The logic behind the method is simple: find the tokens, normalize them, see if they’re to be accepted, and then keep a count of how many times they occur. Both title and body are equally weighted to create a resulting MetaDataVector. With this, we’ve met our goal of creating a set of terms and their relative weights to represent the metadata associated with the content.

A tag cloud is a useful way to visualize the output from the algorithm. First, let’s look at the title, as shown in figure 4.10. The algorithm tokenizes the title and extracts four equally weighted terms: and, collective, intelligence, and web2.0. Note that and appears as one of the four terms and collective and intelligence are two separate terms.

Figure 4.10. The tag cloud for the title consists of four terms.

Similarly, the tag cloud for the body of the text is shown in figure 4.11. Note that words such as the and to occur frequently, and user and users are treated as separate terms. There are a total of 20 terms in the body.

Figure 4.11. The tag cloud for the body of the text

Combining the vectors for both the title and the body, we get the resulting MetaDataVector, whose tag cloud is shown in figure 4.12.

Figure 4.12. The resulting tag cloud obtained by combining the title and the body

The three terms collective, intelligence, and web2.0 stand out. But there are quite a few noise words such as all, and, is, the, and to that occur so frequently in the English language that they don’t add much value. Let’s next enhance our implementation by eliminating these terms.

4.3.3. Removing common words

Commonly occurring terms are also called stop terms (see section 2.2) and can be specific to the language and domain. We implement SimpleStopWordMetaDataExtractor to remove these stop words. The code for this is shown in listing 4.5.

Listing 4.5. Implementation of SimpleStopWordMetaDataExtractor

This class has a dictionary of terms that are to be ignored. In our case, this is a simple list; for your application this list will be a lot longer.

private static final String[] stopWords =
   {"and","of","the","to","is","their","can","all", ""};

The acceptToken method is overwritten to not accept any tokens that are in the stop word list:

protected boolean acceptToken(String token) {
   return !this.stopWordsMap.containsKey(token);
}

Figure 4.13 shows the tag cloud after removing the stop words. We now have 14 terms from the original 20. The terms collective, intelligence, and web2.0 stand out. But user and users are still fragmented and are treated as separate terms.

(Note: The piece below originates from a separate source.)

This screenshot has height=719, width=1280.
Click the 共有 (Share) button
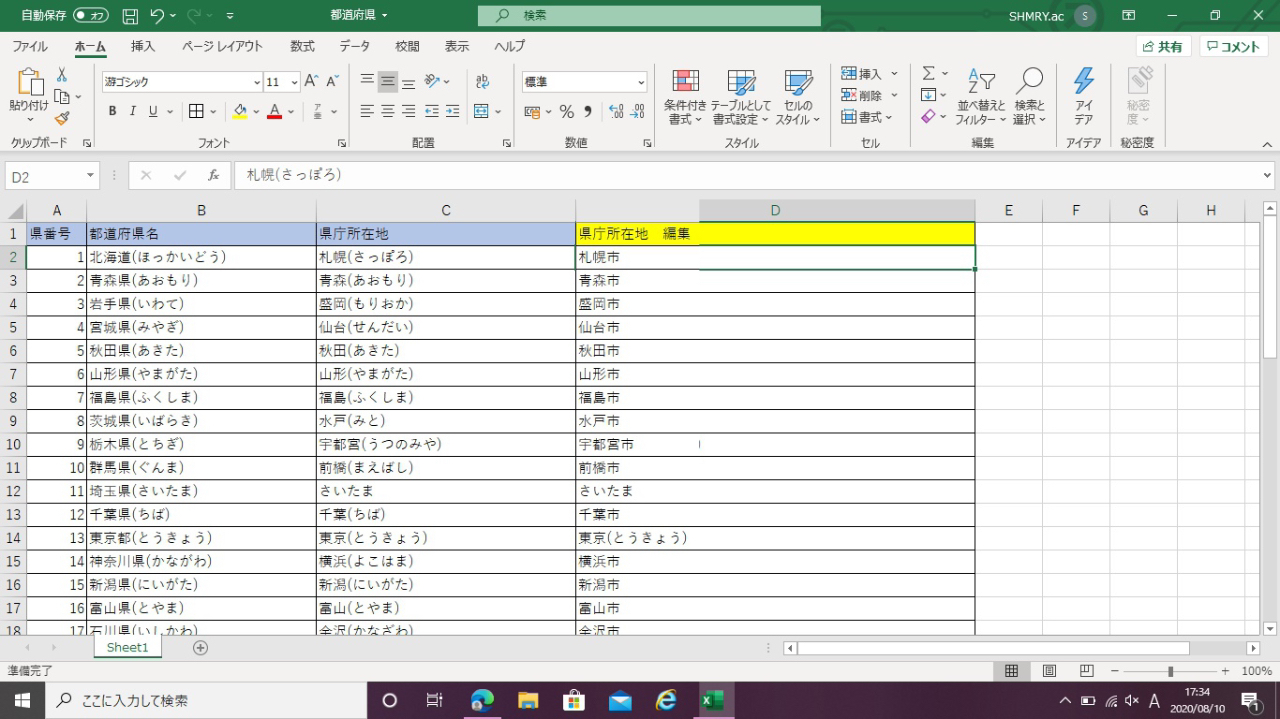1166,46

Figure 4.13. The tag cloud after removing the stop words

To combine user and users as one term, we need to stem the words.

4.3.4. Stemming

Stemming is the process of converting words to their stemmed form. There are fairly complex algorithms for doing this, Porter stemming being the most commonly used.

There’s only one plural in our example: users. For now, we enhance our implementation with SimpleStopWordStemmerMetaDataExtractor, whose code is in listing 4.6.

Listing 4.6. Implementation of SimpleStopWordStemmerMetaDataExtractor

Here, we overwrite the normalizeToken method. First, it checks to make sure that the token isn’t a stop word:

protected String normalizeToken(String token) {
   if (acceptToken(token)){
      token = super.normalizeToken(token);

Then it simply removes “s” from the end of terms.

Figure 4.14 shows the tag cloud obtained by stemming the terms. The algorithm transforms user and users into one term: user.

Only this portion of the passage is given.